Hippocampal GluA1-containing AMPA receptors mediate context-dependent sensitization to morphine

Abstract

Glutamatergic systems, including AMPA receptors (AMPARs), are involved in opiate-induced neuronal and behavioral plasticity, although the mechanisms underlying these effects are not fully understood. In the present study, we investigated the effects of repeated morphine administration on AMPAR expression, synaptic plasticity, and context-dependent behavioral sensitization to morphine. We found that morphine treatment produced changes of synaptic AMPAR expression in the hippocampus, a brain area that is critically involved in learning and memory. These changes could be observed 1 week after the treatment, but only when mice developed context-dependent behavioral sensitization to morphine in which morphine treatment was associated with drug administration environment. Context-dependent behavioral sensitization to morphine was also associated with increased basal synaptic transmission and disrupted hippocampal long-term potentiation (LTP), whereas these effects were less robust when morphine administration was not paired with the drug administration environment. Interestingly, some effects may be related to the prior history of morphine exposure in the drug-associated environment, since alterations of AMPAR expression, basal synaptic transmission, and LTP were observed in mice that received a saline challenge 1 week after discontinuation of morphine treatment. Furthermore, we demonstrated that phosphorylation of GluA1 AMPAR subunit plays a critical role in the acquisition and expression of context-dependent behavioral sensitization, as this behavior is blocked by a viral vector that disrupts GluA1 phosphorylation. These data provide evidence that glutamatergic signaling in the hippocampus plays an important role in context-dependent sensitization to morphine and supports further investigation of glutamate-based strategies for treating opiate addiction.

Figure 1.

A–C, Administration of escalating doses of morphine in the home cage alters phosphorylation levels of GluA1 and GluA2 in the hippocampus. Twelve hours after treatment with escalating doses of morphine in the home cage, pGluA1 was increased in the homogenate, synaptosomal fraction, and the PSD relative to saline-treated mice, whereas pGluA2 was increased only in the total homogenate and PSD. Furthermore, repeated morphine treatment differentially alters synaptic targeting of GluA1 and GluA2 AMPAR subunits in the homogenate.

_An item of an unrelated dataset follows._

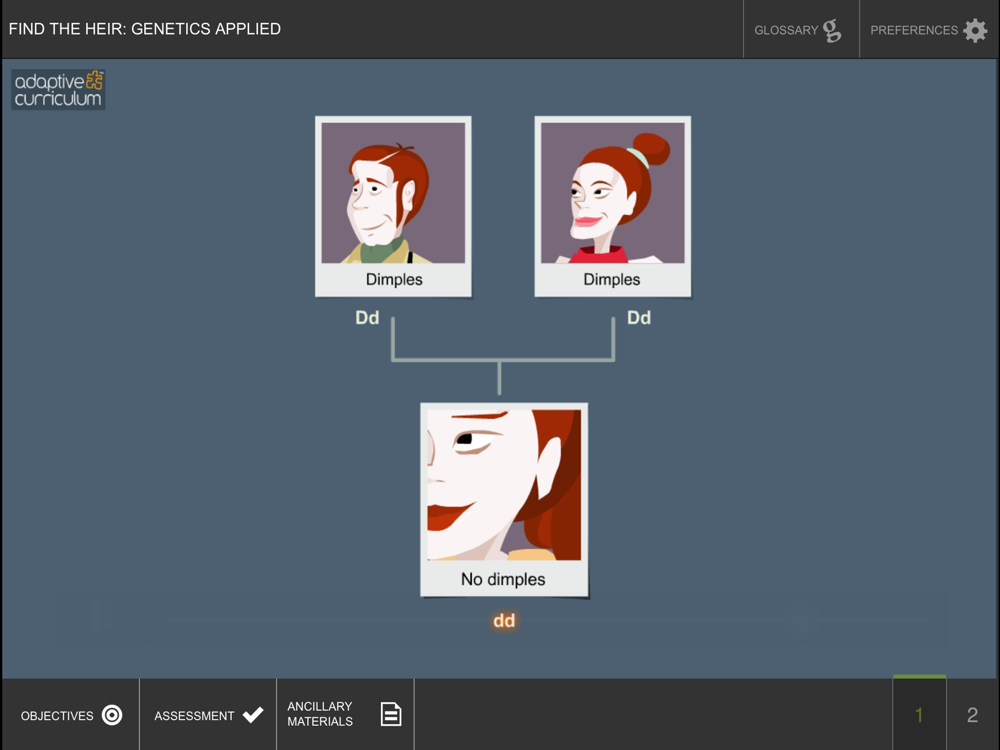Select the mother's portrait with hair bun
The width and height of the screenshot is (1000, 750).
(x=612, y=193)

D, The association between stargazin and GluA1 and the association between PSD95 and GluA1 were increased 12 h after treatment with escalating doses of morphine. E, The association between GRIP1 and GluA2 decreased 12 h after repeated morphine treatment, whereas no changes were observed in the association between PICK and GluA2. Inset, Representative blot showing stronger association of stargazin with GluA1 than with the GluA2 subunit. N = 3–4. *p < 0.05, morphine versus saline, unpaired t test. Error bars indicate SEM.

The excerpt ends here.